Posted by Strainu on September 23, 2008
From Bucharest / No Comments

Versiunea română aici.

The road
Map

To get to Sibiu from Bucharest you need to follow the A1/E81 to Piteşti (115km), pass on the newly built ring road and continue on the E81 to Râmnicu Vâlcea (68km), Cozia (17km) and finally Sibiu (90km), for a total of about 200km. The road is quite good, except for some parts of Dealu Negru where the road has collapsed and is currently being rebuilt. From Cozia to Sibiu there are another 100km of not-so-good roads. There are also some sections where the circulation takes place on 1 lane, controlled by traffic lights.

The trip takes about 4 hours without speeding. You could probably do it in 3h15-3h30 with a radar detector.

If you go by train, the trip takes about 5h30 and costs from 45 to 60 lei.

Rating: ★★★½☆

Accommodation

Accomodation in Sibiu is expensive and quite bad. I can’t really recommend any place, except the Old Town Hostel. It would be much better if you searched for hosting in the villages near Sibiu. You could try getting some hosting from Antrec, the Romanian branch of Eurogites.

Rating: ★★☆☆☆

What to see

The pedestrian area of Sibiu is interesting. You can see numerous old houses from the 16th and 17th centuries. Piaţa Mare and Piaţa Mică (The Big and Small squares) are linked by small streets and stairs. In the same area you can find the famous Podul Minciunilor (The Liars Bridge).

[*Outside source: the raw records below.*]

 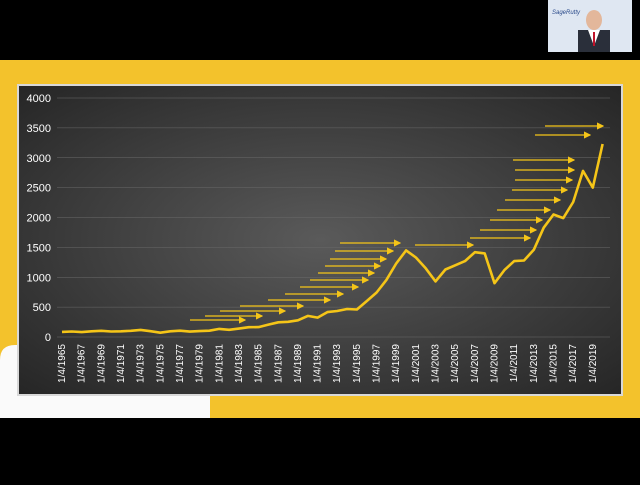 I want to click on x-tick-label: 1/4/1979, so click(x=200, y=364).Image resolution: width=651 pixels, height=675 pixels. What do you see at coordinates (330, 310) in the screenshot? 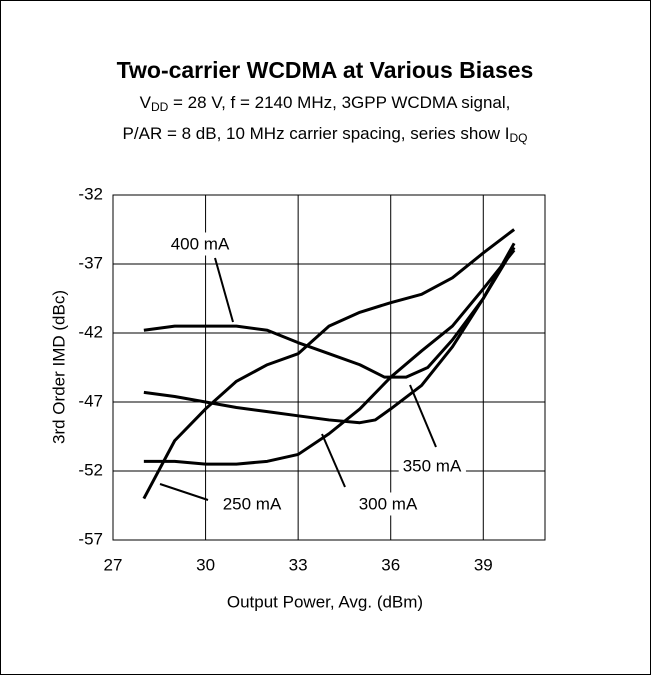
I see `series-line` at bounding box center [330, 310].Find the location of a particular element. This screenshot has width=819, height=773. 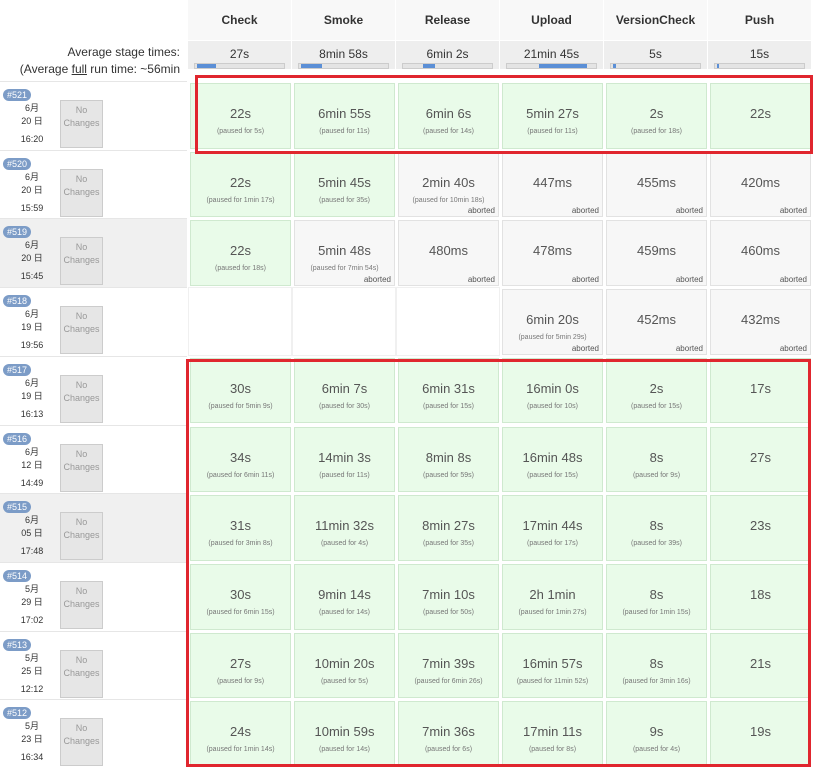

stage-cell: 8min 8s (paused for 59s) is located at coordinates (448, 460).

All the city’s museums are there: the Bruckental Museum, the historical museum, the Lutheran Church, etc. The Towers and citadel, which limit the old town are also nice to visit.

If you’re in town for a little longer, you might want to visit the Astra Museum, near Sibiu.

DSC04763DSC04755

DSC04760DSC04754

Rating: ★★★★½

Alternatives

From Râmnicu-Vâlcea you can go left in DN67 to Târgu Jiu and visit some monasteries and some caves.